| Question | Réponse courte | À retenir |
|---|---|---|
| L'IA code-t-elle à la place des soignants ? | Non. Elle propose des codes ; un humain valide. | Une assistance, pas un remplacement. |
| Que lit-elle ? | Le compte-rendu clinique, par analyse du langage. | La qualité du compte-rendu fait tout. |
| Pourquoi c'est utile ? | Moins de saisie, moins d'oublis, activité mieux reflétée. | Un codage plus juste, pas plus agressif. |
| Le prérequis ? | Une donnée structurée dès la saisie. | C'est d'abord une question de DPI. |
| Qui garde le contrôle ? | Le clinicien ou le codeur (DIM). | Le dernier mot reste humain. |
| Le risque à éviter ? | L'automatisation aveugle sur une donnée pauvre. | Garbage in, garbage out. |
Coder les séjours et les actes est l'une des tâches les plus invisibles de l'hôpital, et l'une des plus lourdes.
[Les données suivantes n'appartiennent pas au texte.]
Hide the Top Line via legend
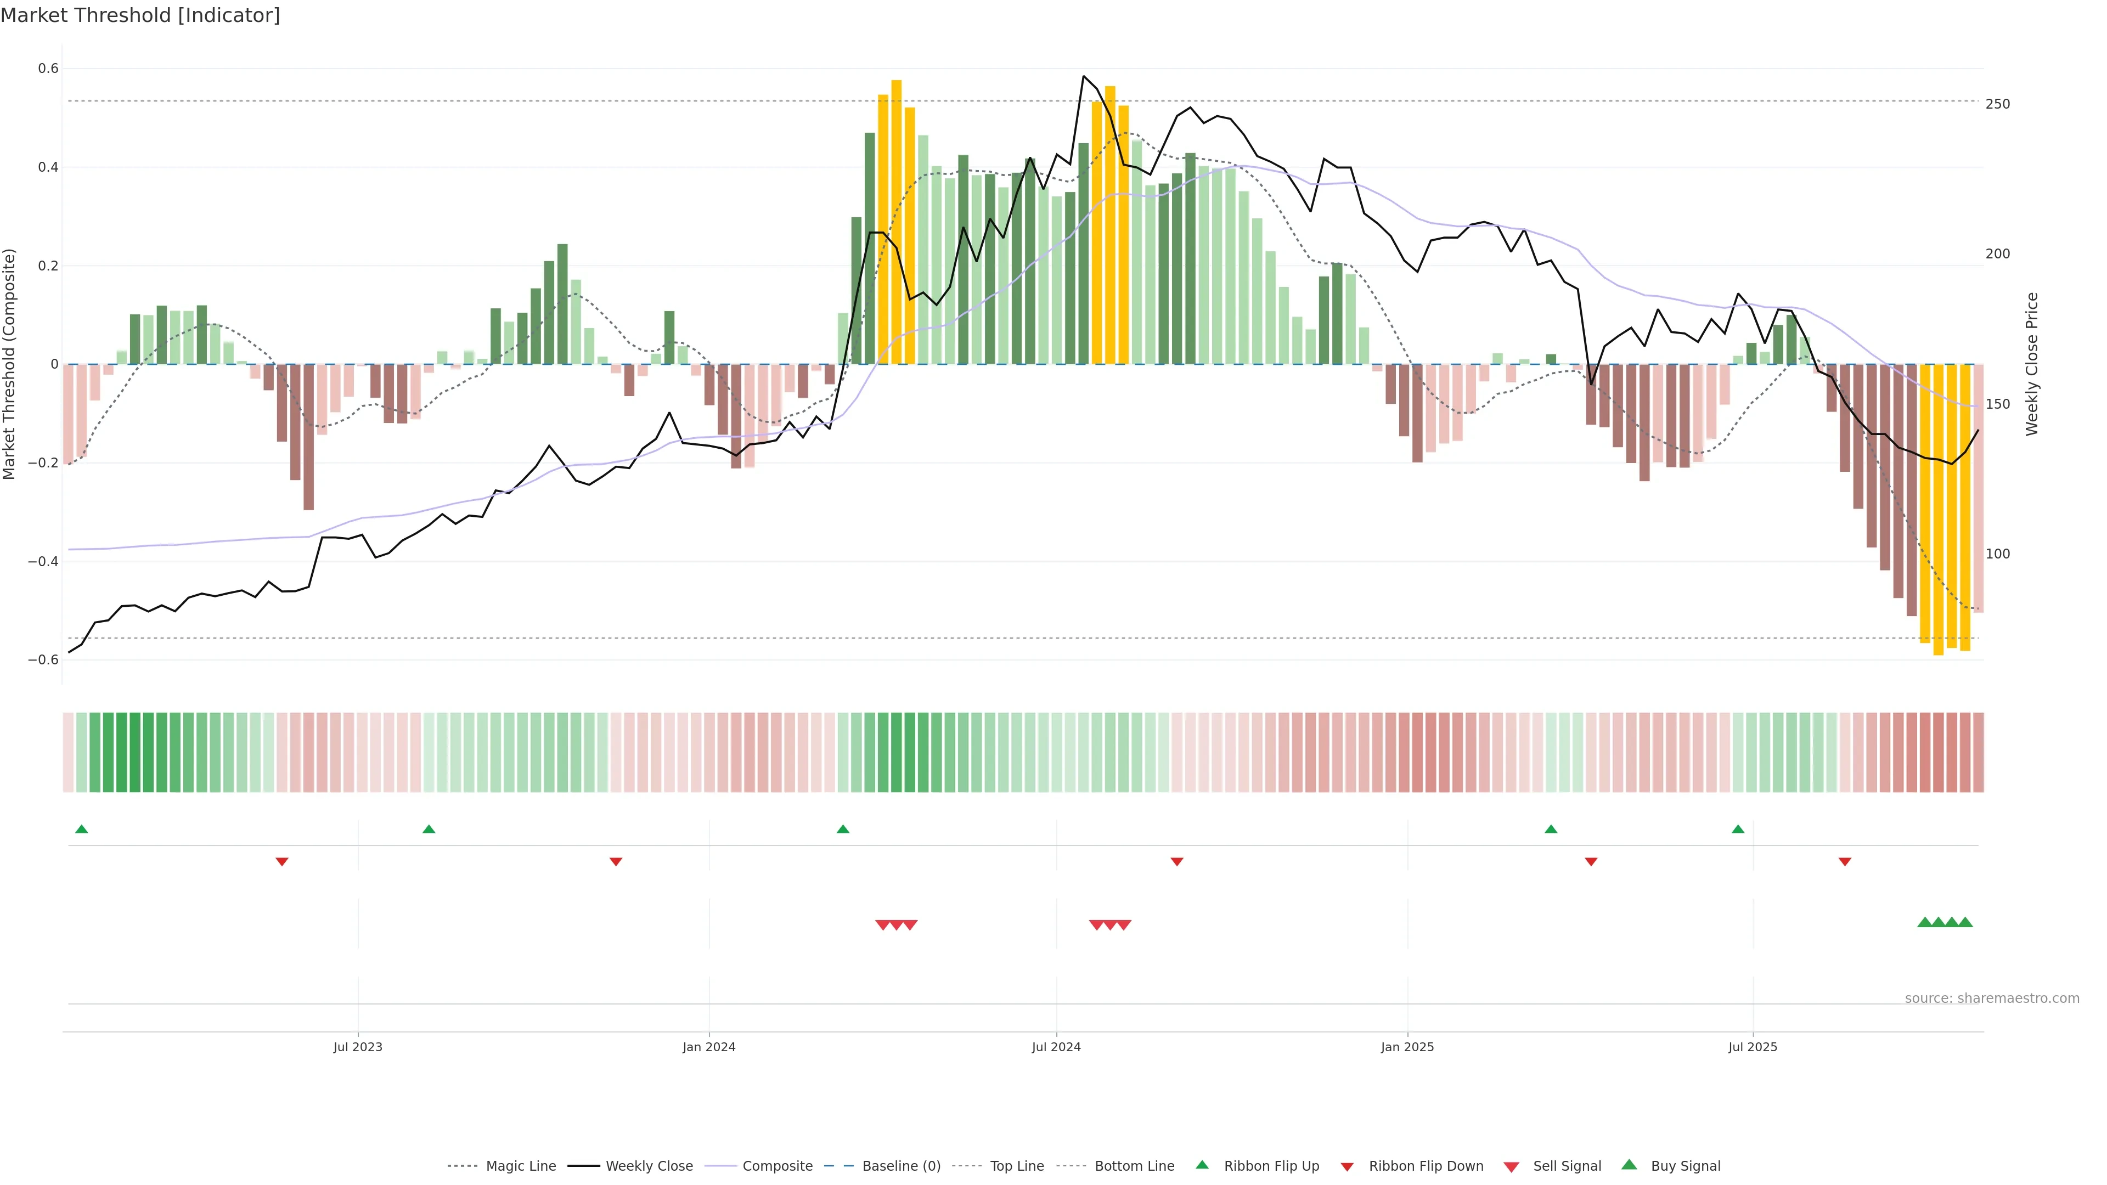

Chaque séjour doit être traduit en codes de diagnostics et d'actes pour que l'activité puisse être décrite et financée, et cette traduction se fait à partir de comptes-rendus souvent longs, incomplets, ou rédigés entièrement en texte libre. C'est un travail méticuleux, il intervient après le soin lui-même, et il reçoit rarement l'attention qu'il mérite, alors même qu'une part importante du financement de l'établissement en dépend.
Pendant des années, la réponse a consisté à ajouter des codeurs, à les former encore et encore, et à mener des contrôles qualité rétrospectifs. Cela fonctionne, mais c'est lent, c'est coûteux, et cela laisse un écart structurel entre ce qui a réellement été fait au chevet du patient et ce qui finit par être codé. L'assistance au codage promet de réduire cet écart, et c'est précisément là que l'intelligence artificielle commence à être vraiment utile à l'hôpital, à condition d'être honnête sur ce qu'elle peut et ne peut pas faire.
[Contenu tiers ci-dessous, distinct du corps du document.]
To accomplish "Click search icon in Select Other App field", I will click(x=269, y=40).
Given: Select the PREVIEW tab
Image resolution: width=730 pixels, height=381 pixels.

Galeon construit un dossier patient informatisé (DPI) nativement piloté par l'IA aux côtés des soignants depuis 2016. Il est utilisé dans 19 hôpitaux, dont 2 CHU, sur plus de 3 millions de dossiers patients, et il est hébergé sur une infrastructure certifiée HDS, alignée sur la norme ISO 27001:2022. L'assistance au codage dans le flux de soin n'est donc pas une diapositive pour nous, c'est quelque chose que nous concevons et exploitons. C'est aussi ce point de vue qui nous rend prudents : la valeur du codage assisté par IA est réelle, mais elle est entièrement conditionnelle.
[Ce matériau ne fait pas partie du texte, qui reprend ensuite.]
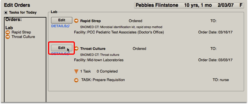This screenshot has height=104, width=248.
Task: Select Throat Culture in Orders list
Action: tap(23, 37)
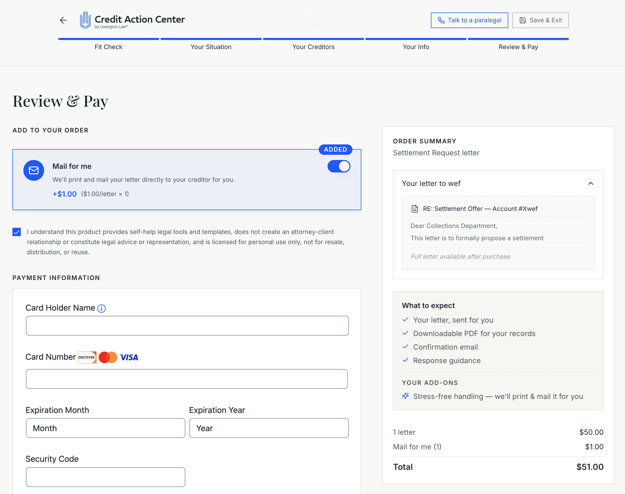The height and width of the screenshot is (494, 625).
Task: Toggle off the Mail for me switch
Action: [339, 166]
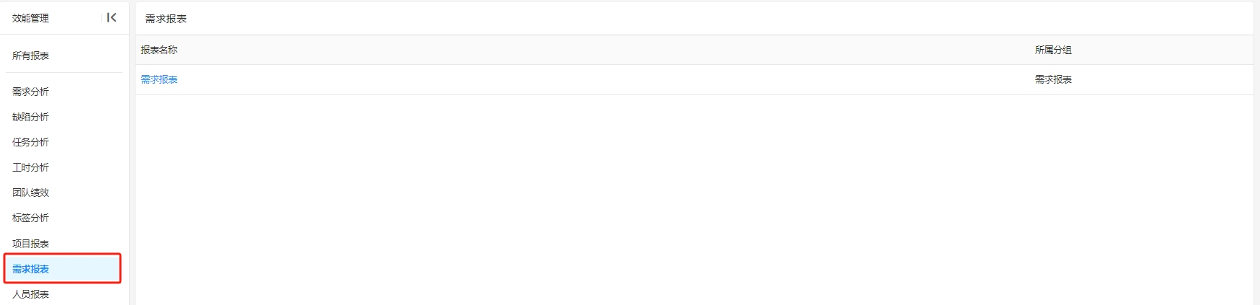
Task: Click the 效能管理 sidebar title
Action: [x=30, y=18]
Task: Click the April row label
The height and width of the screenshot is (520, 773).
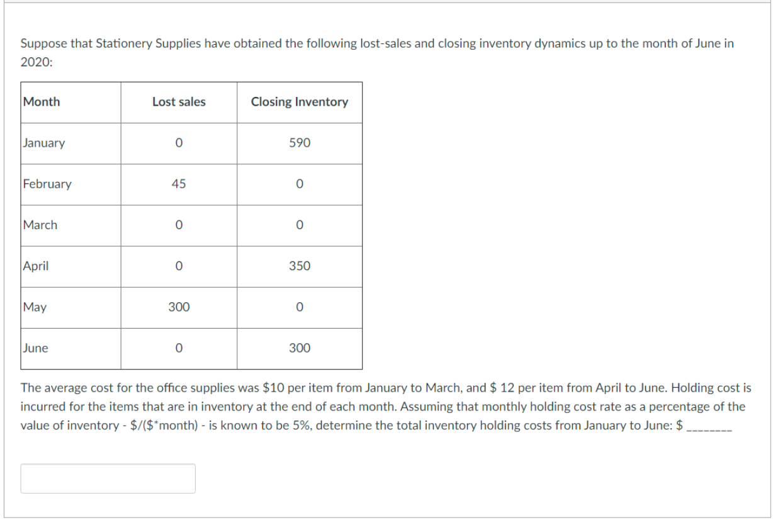Action: point(35,266)
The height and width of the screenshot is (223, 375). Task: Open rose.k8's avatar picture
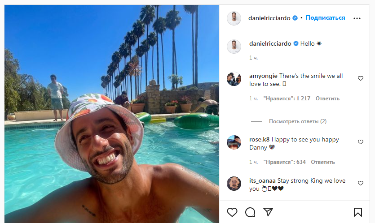(x=234, y=142)
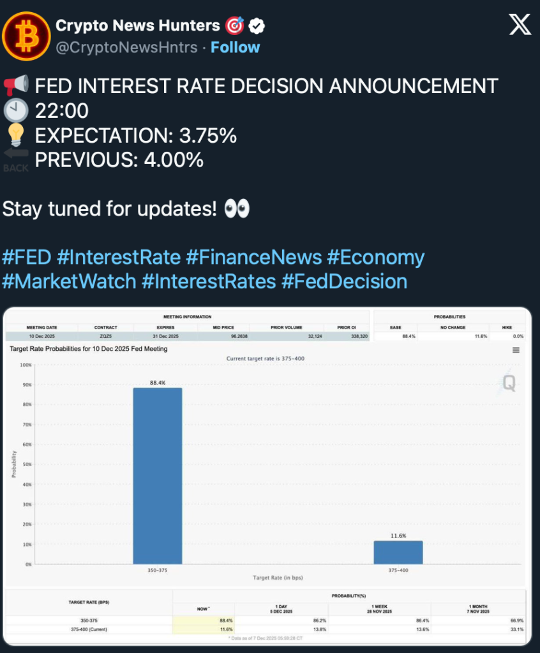The image size is (540, 653).
Task: Open the #FinanceNews hashtag
Action: [253, 257]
Une chose à retenir : l'assistance au codage par IA n'est rentable que lorsque la donnée qu'elle lit est structurée, et lorsqu'un humain garde le dernier mot.
Le codage automatisé est avant tout une assistance au codage. À partir du compte-rendu d'un séjour, un modèle de langage propose les codes les plus probables : diagnostic principal, diagnostics associés, comorbidités, actes. Point essentiel, chaque suggestion est appuyée par le passage de texte qui la justifie, de sorte que le professionnel voit pourquoi un code est proposé et peut l'accepter, le corriger ou le rejeter d'un coup d'œil.
Le but n'est pas de coder à la place du professionnel. C'est de lui éviter de partir d'un écran vide, et de signaler ce qu'un œil fatigué, en fin d'une longue liste de séjours, aurait pu manquer. Une comorbidité oubliée n'est pas un détail : elle change la façon dont la complexité d'un séjour est décrite, et donc dont il est financé. L'assistance au codage relève, en ce sens, autant de l'exhaustivité que de la rapidité.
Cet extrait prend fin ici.